| DIRECTIONS |
Copy the listing below exactly as it appears, line for line and with no changes.
▬▬▬▬▬▬▬▬▬▬
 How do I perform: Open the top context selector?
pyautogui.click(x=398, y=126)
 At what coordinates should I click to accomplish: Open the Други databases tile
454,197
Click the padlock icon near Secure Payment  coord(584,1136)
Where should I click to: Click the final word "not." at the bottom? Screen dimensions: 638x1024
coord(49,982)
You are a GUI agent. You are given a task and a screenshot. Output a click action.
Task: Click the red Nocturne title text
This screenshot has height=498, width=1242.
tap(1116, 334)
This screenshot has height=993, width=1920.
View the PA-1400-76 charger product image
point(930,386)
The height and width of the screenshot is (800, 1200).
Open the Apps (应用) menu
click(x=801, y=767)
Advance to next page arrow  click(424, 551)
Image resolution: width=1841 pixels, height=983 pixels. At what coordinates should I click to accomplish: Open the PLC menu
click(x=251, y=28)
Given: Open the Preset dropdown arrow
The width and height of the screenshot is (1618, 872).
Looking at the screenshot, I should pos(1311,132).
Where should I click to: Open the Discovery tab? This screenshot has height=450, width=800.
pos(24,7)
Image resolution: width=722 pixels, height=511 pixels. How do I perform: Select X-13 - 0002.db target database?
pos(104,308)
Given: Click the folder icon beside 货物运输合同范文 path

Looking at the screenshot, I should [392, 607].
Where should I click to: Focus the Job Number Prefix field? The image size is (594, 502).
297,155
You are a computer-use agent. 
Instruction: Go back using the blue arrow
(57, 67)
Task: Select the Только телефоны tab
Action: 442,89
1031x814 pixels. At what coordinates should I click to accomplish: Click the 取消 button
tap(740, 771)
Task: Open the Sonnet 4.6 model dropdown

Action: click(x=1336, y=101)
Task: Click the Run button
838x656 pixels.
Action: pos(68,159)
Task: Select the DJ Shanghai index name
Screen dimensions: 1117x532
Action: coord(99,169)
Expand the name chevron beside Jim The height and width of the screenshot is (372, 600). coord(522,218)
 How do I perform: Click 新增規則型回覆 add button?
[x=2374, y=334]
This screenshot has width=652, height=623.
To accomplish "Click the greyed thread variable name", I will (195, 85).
▬▬▬▬▬▬▬▬▬▬
| TASK OUTPUT |
 How do I perform: Open the top context selector?
pyautogui.click(x=398, y=126)
 At what coordinates should I click to accomplish: Open the Други databases tile
454,197
Click the padlock icon near Secure Payment  coord(584,1136)
Where should I click to: Click the final word "not." at the bottom? Screen dimensions: 638x1024
coord(49,982)
You are a GUI agent. You are given a task and a screenshot. Output a click action.
Task: Click the red Nocturne title text
This screenshot has height=498, width=1242.
tap(1116, 334)
This screenshot has height=993, width=1920.
View the PA-1400-76 charger product image
point(930,386)
The height and width of the screenshot is (800, 1200).
Open the Apps (应用) menu
click(x=801, y=767)
Advance to next page arrow  click(424, 551)
Image resolution: width=1841 pixels, height=983 pixels. At what coordinates should I click to accomplish: Open the PLC menu
click(x=251, y=28)
Given: Open the Preset dropdown arrow
The width and height of the screenshot is (1618, 872).
Looking at the screenshot, I should pos(1311,132).
Where should I click to: Open the Discovery tab? This screenshot has height=450, width=800.
pos(24,7)
Image resolution: width=722 pixels, height=511 pixels. How do I perform: Select X-13 - 0002.db target database?
pos(104,308)
Given: Click the folder icon beside 货物运输合同范文 path

Looking at the screenshot, I should [392, 607].
Where should I click to: Focus the Job Number Prefix field? The image size is (594, 502).
297,155
You are a computer-use agent. 
Instruction: Go back using the blue arrow
(57, 67)
Task: Select the Только телефоны tab
Action: 442,89
1031x814 pixels. At what coordinates should I click to accomplish: Click the 取消 button
tap(740, 771)
Task: Open the Sonnet 4.6 model dropdown

Action: click(x=1336, y=101)
Task: Click the Run button
838x656 pixels.
Action: pos(68,159)
Task: Select the DJ Shanghai index name
Screen dimensions: 1117x532
Action: coord(99,169)
Expand the name chevron beside Jim The height and width of the screenshot is (372, 600). coord(522,218)
 How do I perform: Click 新增規則型回覆 add button?
[x=2374, y=334]
This screenshot has width=652, height=623.
To accomplish "Click the greyed thread variable name", I will (195, 85).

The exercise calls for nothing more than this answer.